| Exercise prompt |
Your answer should be the entries below, reproduced character for character.
%%
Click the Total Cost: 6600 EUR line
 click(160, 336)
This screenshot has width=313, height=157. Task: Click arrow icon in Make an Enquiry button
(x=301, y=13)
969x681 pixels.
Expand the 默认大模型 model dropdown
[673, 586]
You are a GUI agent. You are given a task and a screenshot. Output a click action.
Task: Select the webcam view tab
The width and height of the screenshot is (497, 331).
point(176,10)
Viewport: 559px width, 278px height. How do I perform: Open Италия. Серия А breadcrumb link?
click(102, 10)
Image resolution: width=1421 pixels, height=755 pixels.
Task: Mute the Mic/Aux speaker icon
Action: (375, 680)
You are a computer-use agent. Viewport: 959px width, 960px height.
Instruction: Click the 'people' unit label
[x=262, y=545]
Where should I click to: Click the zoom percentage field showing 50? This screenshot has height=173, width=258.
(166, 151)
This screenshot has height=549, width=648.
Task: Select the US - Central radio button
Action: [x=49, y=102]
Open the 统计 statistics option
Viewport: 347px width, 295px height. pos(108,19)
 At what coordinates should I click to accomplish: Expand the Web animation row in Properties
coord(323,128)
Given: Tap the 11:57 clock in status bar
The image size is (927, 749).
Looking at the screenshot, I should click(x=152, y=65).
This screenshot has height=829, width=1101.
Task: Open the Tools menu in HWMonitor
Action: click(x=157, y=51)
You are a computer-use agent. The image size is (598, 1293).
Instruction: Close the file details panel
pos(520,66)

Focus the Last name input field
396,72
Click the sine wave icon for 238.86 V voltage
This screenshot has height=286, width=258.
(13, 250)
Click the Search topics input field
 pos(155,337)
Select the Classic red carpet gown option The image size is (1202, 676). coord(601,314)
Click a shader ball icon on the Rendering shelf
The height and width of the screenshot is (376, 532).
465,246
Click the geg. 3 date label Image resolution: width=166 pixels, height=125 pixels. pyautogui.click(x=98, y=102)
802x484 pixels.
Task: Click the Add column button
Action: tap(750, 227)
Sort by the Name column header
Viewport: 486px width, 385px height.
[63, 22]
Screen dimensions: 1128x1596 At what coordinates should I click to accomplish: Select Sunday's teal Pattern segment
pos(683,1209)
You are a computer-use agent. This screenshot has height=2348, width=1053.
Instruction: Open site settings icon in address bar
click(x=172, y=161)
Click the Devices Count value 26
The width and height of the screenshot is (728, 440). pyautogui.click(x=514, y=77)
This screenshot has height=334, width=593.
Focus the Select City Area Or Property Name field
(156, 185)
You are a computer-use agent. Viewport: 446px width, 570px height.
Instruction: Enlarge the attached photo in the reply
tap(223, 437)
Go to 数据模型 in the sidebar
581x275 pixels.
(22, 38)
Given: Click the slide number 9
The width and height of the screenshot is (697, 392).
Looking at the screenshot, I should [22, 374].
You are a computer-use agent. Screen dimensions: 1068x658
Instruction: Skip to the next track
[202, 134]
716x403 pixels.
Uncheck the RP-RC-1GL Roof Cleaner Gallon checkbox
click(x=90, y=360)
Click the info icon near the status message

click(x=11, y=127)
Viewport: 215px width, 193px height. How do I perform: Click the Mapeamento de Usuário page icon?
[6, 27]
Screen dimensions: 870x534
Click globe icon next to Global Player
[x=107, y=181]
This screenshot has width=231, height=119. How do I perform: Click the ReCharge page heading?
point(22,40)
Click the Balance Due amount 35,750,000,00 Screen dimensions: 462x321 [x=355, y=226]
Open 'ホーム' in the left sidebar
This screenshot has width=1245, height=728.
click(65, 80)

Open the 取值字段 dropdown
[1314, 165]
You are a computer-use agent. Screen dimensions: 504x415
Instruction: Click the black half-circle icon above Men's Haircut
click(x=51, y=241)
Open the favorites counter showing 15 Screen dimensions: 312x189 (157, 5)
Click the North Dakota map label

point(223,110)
%%
| Answer to this exercise |
Click the Total Cost: 6600 EUR line
 click(160, 336)
This screenshot has width=313, height=157. Task: Click arrow icon in Make an Enquiry button
(x=301, y=13)
969x681 pixels.
Expand the 默认大模型 model dropdown
[673, 586]
You are a GUI agent. You are given a task and a screenshot. Output a click action.
Task: Select the webcam view tab
The width and height of the screenshot is (497, 331).
point(176,10)
Viewport: 559px width, 278px height. How do I perform: Open Италия. Серия А breadcrumb link?
click(102, 10)
Image resolution: width=1421 pixels, height=755 pixels.
Task: Mute the Mic/Aux speaker icon
Action: (375, 680)
You are a computer-use agent. Viewport: 959px width, 960px height.
Instruction: Click the 'people' unit label
[x=262, y=545]
Where should I click to: Click the zoom percentage field showing 50? This screenshot has height=173, width=258.
(166, 151)
This screenshot has height=549, width=648.
Task: Select the US - Central radio button
Action: [x=49, y=102]
Open the 统计 statistics option
Viewport: 347px width, 295px height. pos(108,19)
 At what coordinates should I click to accomplish: Expand the Web animation row in Properties
coord(323,128)
Given: Tap the 11:57 clock in status bar
The image size is (927, 749).
Looking at the screenshot, I should click(x=152, y=65).
This screenshot has height=829, width=1101.
Task: Open the Tools menu in HWMonitor
Action: click(x=157, y=51)
You are a computer-use agent. The image size is (598, 1293).
Instruction: Close the file details panel
pos(520,66)

Focus the Last name input field
396,72
Click the sine wave icon for 238.86 V voltage
This screenshot has height=286, width=258.
(13, 250)
Click the Search topics input field
 pos(155,337)
Select the Classic red carpet gown option The image size is (1202, 676). coord(601,314)
Click a shader ball icon on the Rendering shelf
The height and width of the screenshot is (376, 532).
465,246
Click the geg. 3 date label Image resolution: width=166 pixels, height=125 pixels. pyautogui.click(x=98, y=102)
802x484 pixels.
Task: Click the Add column button
Action: tap(750, 227)
Sort by the Name column header
Viewport: 486px width, 385px height.
[63, 22]
Screen dimensions: 1128x1596 At what coordinates should I click to accomplish: Select Sunday's teal Pattern segment
pos(683,1209)
You are a computer-use agent. This screenshot has height=2348, width=1053.
Instruction: Open site settings icon in address bar
click(x=172, y=161)
Click the Devices Count value 26
The width and height of the screenshot is (728, 440). pyautogui.click(x=514, y=77)
This screenshot has height=334, width=593.
Focus the Select City Area Or Property Name field
(156, 185)
You are a computer-use agent. Viewport: 446px width, 570px height.
Instruction: Enlarge the attached photo in the reply
tap(223, 437)
Go to 数据模型 in the sidebar
581x275 pixels.
(22, 38)
Given: Click the slide number 9
The width and height of the screenshot is (697, 392).
Looking at the screenshot, I should [22, 374].
You are a computer-use agent. Screen dimensions: 1068x658
Instruction: Skip to the next track
[202, 134]
716x403 pixels.
Uncheck the RP-RC-1GL Roof Cleaner Gallon checkbox
click(x=90, y=360)
Click the info icon near the status message

click(x=11, y=127)
Viewport: 215px width, 193px height. How do I perform: Click the Mapeamento de Usuário page icon?
[6, 27]
Screen dimensions: 870x534
Click globe icon next to Global Player
[x=107, y=181]
This screenshot has width=231, height=119. How do I perform: Click the ReCharge page heading?
point(22,40)
Click the Balance Due amount 35,750,000,00 Screen dimensions: 462x321 [x=355, y=226]
Open 'ホーム' in the left sidebar
This screenshot has width=1245, height=728.
click(65, 80)

Open the 取值字段 dropdown
[1314, 165]
You are a computer-use agent. Screen dimensions: 504x415
Instruction: Click the black half-circle icon above Men's Haircut
click(x=51, y=241)
Open the favorites counter showing 15 Screen dimensions: 312x189 (157, 5)
Click the North Dakota map label

point(223,110)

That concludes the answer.